Produktivitas dan kinerja karyawan yang baik dapat dicapai apabila karyawan
memiliki kedisiplinan kerja yang tinggi. Ketidakdisiplinan karyawan akan
berpengaruh besar terhadap hasil kerja karyawan yang nantinya juga akan berimbas
pada perusahaan tempat karyawan tersebut bekerja. Nawawi (2003) mengatakan
bahwa disiplin kerja merupakan kondisi organisasi atau iklim organisasi yang sangat
penting, tanpa disiplin kerja akan sulit mewujudkan efektivitas dan efisiensi kerja,
sehingga akan sulit pula untuk mencapai tujuan organisasi secara maksimal.

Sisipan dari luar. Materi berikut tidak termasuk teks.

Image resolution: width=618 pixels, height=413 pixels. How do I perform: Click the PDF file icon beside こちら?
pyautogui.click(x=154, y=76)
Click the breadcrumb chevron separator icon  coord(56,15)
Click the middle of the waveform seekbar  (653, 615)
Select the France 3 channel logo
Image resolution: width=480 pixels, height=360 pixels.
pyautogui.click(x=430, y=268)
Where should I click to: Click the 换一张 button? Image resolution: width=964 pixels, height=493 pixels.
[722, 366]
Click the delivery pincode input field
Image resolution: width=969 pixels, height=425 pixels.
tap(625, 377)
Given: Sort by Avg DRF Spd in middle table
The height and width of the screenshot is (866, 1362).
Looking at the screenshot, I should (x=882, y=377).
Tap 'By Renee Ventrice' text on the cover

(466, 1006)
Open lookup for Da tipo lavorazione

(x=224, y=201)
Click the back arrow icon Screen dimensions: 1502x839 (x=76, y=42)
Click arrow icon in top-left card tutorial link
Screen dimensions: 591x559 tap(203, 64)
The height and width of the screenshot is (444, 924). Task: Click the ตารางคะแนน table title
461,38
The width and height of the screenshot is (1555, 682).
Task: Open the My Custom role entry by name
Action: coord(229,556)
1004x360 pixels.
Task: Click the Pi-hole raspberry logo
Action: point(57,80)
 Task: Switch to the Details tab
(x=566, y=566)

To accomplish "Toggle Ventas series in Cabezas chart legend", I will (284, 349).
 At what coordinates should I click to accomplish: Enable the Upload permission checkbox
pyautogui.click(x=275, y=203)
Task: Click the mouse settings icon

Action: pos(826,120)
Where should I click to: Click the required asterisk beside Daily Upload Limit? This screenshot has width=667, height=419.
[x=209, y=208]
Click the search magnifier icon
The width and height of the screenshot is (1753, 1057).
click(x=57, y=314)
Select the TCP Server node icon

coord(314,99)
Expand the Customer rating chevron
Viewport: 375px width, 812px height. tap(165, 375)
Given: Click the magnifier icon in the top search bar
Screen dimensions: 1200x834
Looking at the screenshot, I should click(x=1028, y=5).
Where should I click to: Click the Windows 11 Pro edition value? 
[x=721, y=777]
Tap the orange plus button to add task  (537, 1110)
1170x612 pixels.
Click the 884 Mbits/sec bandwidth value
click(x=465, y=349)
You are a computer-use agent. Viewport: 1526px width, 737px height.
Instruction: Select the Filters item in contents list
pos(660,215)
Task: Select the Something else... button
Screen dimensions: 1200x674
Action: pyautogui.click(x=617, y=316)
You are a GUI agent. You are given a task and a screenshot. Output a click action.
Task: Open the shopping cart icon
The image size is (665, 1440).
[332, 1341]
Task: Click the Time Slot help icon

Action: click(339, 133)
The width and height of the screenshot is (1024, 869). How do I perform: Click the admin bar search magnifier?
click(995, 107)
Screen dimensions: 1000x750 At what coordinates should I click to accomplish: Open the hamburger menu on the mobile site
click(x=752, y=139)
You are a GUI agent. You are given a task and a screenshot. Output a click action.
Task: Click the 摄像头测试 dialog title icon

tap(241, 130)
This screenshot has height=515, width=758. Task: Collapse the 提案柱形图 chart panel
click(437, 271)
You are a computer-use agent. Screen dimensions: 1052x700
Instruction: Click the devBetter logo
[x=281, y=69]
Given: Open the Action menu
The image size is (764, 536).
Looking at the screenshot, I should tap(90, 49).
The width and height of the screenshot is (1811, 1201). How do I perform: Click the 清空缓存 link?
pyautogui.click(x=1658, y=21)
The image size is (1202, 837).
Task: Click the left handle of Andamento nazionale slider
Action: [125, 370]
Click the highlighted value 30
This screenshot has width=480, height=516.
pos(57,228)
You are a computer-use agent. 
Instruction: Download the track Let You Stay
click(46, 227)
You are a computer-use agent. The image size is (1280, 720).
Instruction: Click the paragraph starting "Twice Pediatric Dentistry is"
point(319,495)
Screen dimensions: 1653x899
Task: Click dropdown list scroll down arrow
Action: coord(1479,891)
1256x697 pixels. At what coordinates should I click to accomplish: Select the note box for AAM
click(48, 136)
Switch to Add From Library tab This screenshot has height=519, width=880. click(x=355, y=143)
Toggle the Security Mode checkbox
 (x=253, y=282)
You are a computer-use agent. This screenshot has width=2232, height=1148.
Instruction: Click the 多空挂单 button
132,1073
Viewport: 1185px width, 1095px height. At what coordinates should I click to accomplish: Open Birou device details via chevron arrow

Adanya perilaku indisipliner karyawan tentu saja akan merugikan pihak
perusahaan. Kedisiplinan yang tidak dapat ditegakkan menyebabkan tujuan
perusahaan yang telah ditetapkan tidak dapat dicapai atau dapat dicapai tetapi kurang
efektif dan efisien (Nitisemito, 1982). Kedisiplinan kerja merupakan harapan dan
keinginan semua pihak, bukan saja dari pihak pimpinan perusahaan yang bertanggung
jawab terhadap kemajuan dan keuntungan perusahaan, tetapi juga oleh masyarakat
pada umumnya (Basri, 2000).
Menurut Amriany dkk (2004) kedisiplinan kerja merupakan suatu sikap
(tingkah laku atau perbuatan) dari dalam diri karyawan terhadap putusan perusahaan
baik tertulis maupun tidak tertulis. Pelaksanaan disiplin itu dilakukan secara sukarela,
patuh dan taat serta mau menerima sanksi–sanksi apabila melanggar peraturan yang
telah ditetapkan organisasi perusahaan, misalnya adanya kesadaran dan kesediaan
mentaati peraturan, kesediaan bertanggung jawab, kesanggupan individu untuk
melakukan pekerjaan dengan sikap jujur.
Dharma (2000), menyebutkan perilaku ketidakdisiplinan karyawan yang
paling sering dijumpai antara lain: a).melanggar peraturan jam istirahat dan jadwal
kerja lainnya, b).melanggar peraturan keamanan dan kesehatan kerja, c).terlambat
masuk kerja, mangkir, terutama sebelum dan sesudah lebaran, d).bekerja dengan
ceroboh atau merusak peralatan dan bahan baku, e).suka bertengkar, tidak mau
bekerja sama atau perilaku lain yang tidak menyenangkan/menggaggu sesama
karyawan, f).terang–terangan menunjukkan ketidakpatuhan, misalnya menolak
melaksanakan tugas.
Jahrie dan Hariyoto (1999), mengemukakan apabila karyawan melakukan
pekerjaan tanpa disiplin maka akan berdampak negatif bagi perusahaan. Hal ini
terlihat dari : tidak tercapainya target yang sudah diprogramkan, mengembangnya
kasus–kasus negatif yang harus diselesaikan perusahaan, merosotnya produktivitas
mutu hasil pekerjaan, terjadinya pemborosan dalam pemakaian material dan peralatan
milik perusahaan, adanya kecenderungan bangkrutnya perusahaan secara
keseluruhan.
Penegakan kedisiplinan kerja pada karyawan dalam perusahaan mutlak untuk
dilakukan. Penegakan kedisiplinan dilakukan untuk mendorong pegawai berperilaku
sepantasnya di tempat kerja, dimana “perilaku yang pantas” ditetapkan sebagai
kepatuhan terhadap peraturan dan prosedur (Dessler, 1995). Dengan adanya
kedisiplinan diharapkan sebagian besar dari peraturan–peraturan perusahaan ditaati
oleh sebagian besar karyawan, sehingga diharapkan pekerjaan akan dilakukan
seefektif dan seefisien mungkin.
Penegakan disiplin bukanlah merupakan hal yang mustahil dilaksanakan.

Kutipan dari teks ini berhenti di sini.